PROBLEM DETAILS » From the first line down to the one containing "Communiquez sur le média (530, 1476)", reproduce the entries below exactly and leave out the pictures.

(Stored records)
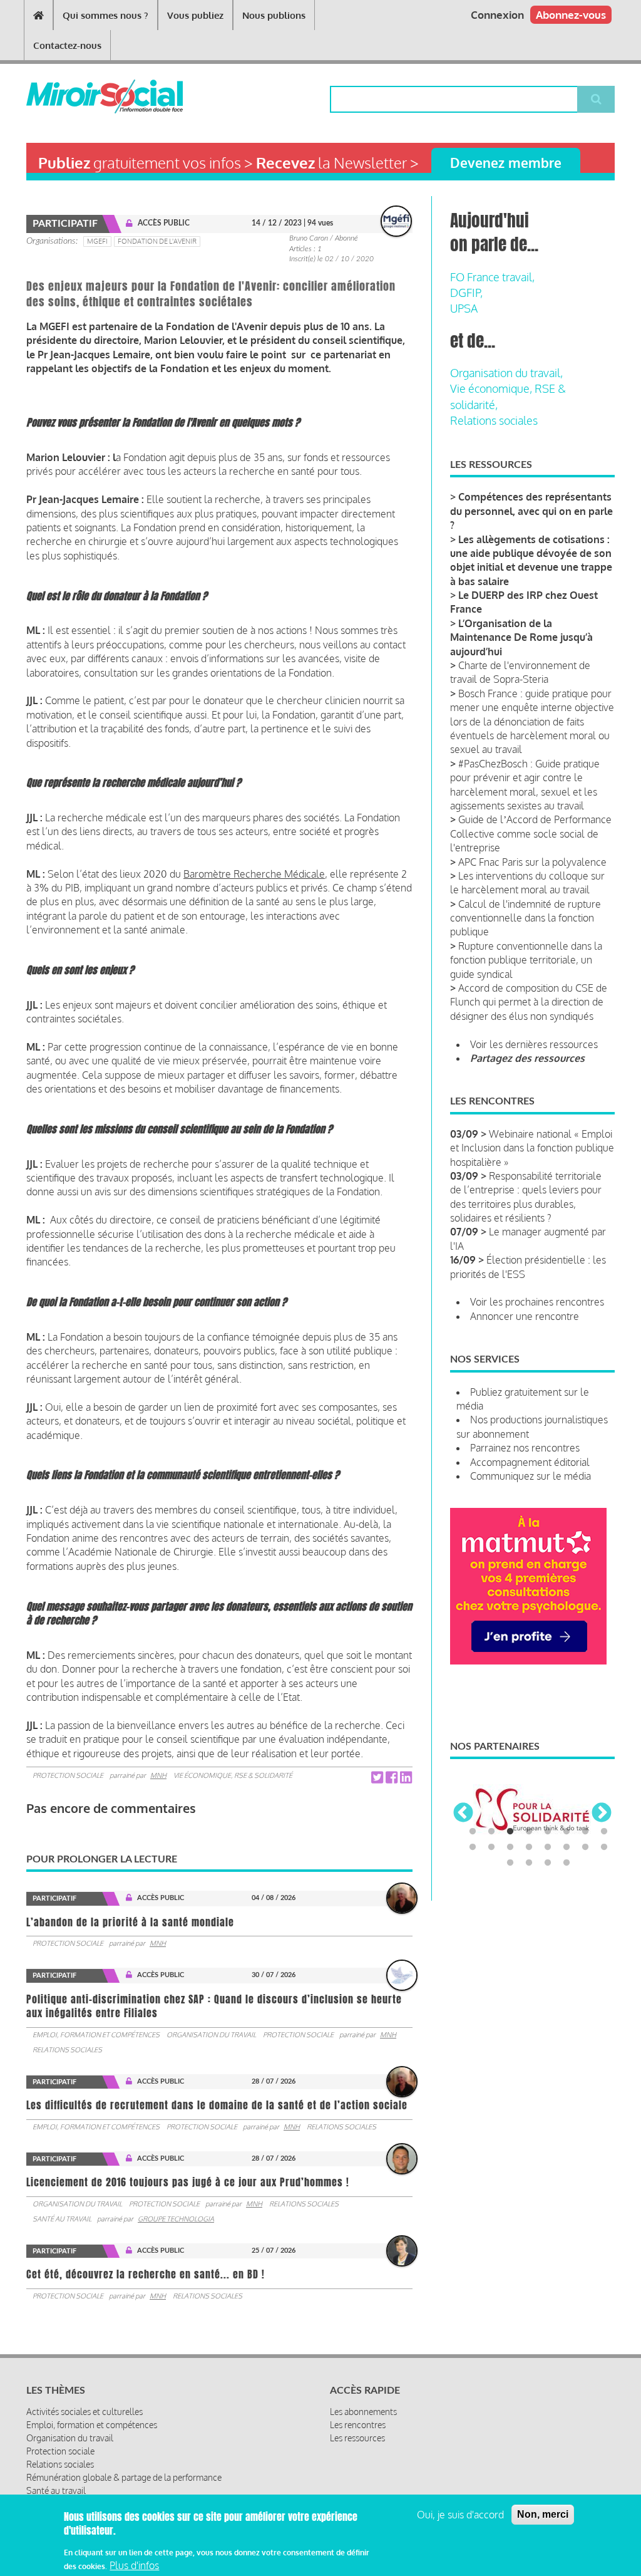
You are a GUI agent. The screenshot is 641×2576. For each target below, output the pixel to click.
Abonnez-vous (571, 14)
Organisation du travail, (506, 373)
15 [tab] (585, 1847)
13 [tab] (547, 1847)
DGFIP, (466, 292)
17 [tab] (510, 1863)
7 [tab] (585, 1832)
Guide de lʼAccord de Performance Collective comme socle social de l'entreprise (531, 833)
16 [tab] (604, 1847)
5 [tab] (547, 1832)
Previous (463, 1813)
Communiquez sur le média (530, 1476)
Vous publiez (195, 15)
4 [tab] (529, 1832)
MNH (158, 1775)
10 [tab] (491, 1847)
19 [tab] (547, 1863)
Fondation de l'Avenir (157, 241)
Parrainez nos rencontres (525, 1447)
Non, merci (542, 2514)
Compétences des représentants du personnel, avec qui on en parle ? (531, 511)
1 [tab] (472, 1832)
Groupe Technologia (176, 2219)
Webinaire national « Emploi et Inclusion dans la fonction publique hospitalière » (532, 1148)
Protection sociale (68, 1775)
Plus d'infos (134, 2565)
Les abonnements (363, 2411)
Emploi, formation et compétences (96, 2034)
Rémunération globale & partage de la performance (124, 2477)
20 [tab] (566, 1863)
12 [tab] (529, 1847)
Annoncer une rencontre (524, 1316)
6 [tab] (566, 1832)
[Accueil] (73, 96)
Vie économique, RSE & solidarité (232, 1775)
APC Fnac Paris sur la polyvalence (532, 862)
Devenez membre (506, 162)
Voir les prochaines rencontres (537, 1302)
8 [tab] (604, 1832)
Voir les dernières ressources (534, 1044)
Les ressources (357, 2438)
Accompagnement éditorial (530, 1462)
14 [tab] (566, 1847)
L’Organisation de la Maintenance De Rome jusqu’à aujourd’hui (521, 637)
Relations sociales (67, 2049)
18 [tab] (529, 1863)
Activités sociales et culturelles (84, 2411)
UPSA (464, 308)
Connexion (497, 14)
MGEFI (97, 241)
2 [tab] (491, 1832)
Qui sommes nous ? (105, 15)
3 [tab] (510, 1832)
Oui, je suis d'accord (460, 2514)
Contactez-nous (67, 45)
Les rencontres (358, 2424)
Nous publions (273, 15)
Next (601, 1813)
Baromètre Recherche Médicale (254, 874)
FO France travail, (492, 277)
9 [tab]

YOUR RESPONSE »
You are a GUI agent. The screenshot is 641×2576. For each target below, output the pixel to click.
Abonnez-vous (571, 14)
Organisation du travail, (506, 373)
15 [tab] (585, 1847)
13 [tab] (547, 1847)
DGFIP, (466, 292)
17 [tab] (510, 1863)
7 [tab] (585, 1832)
Guide de lʼAccord de Performance Collective comme socle social de l'entreprise (531, 833)
16 [tab] (604, 1847)
5 [tab] (547, 1832)
Previous (463, 1813)
Communiquez sur le média (530, 1476)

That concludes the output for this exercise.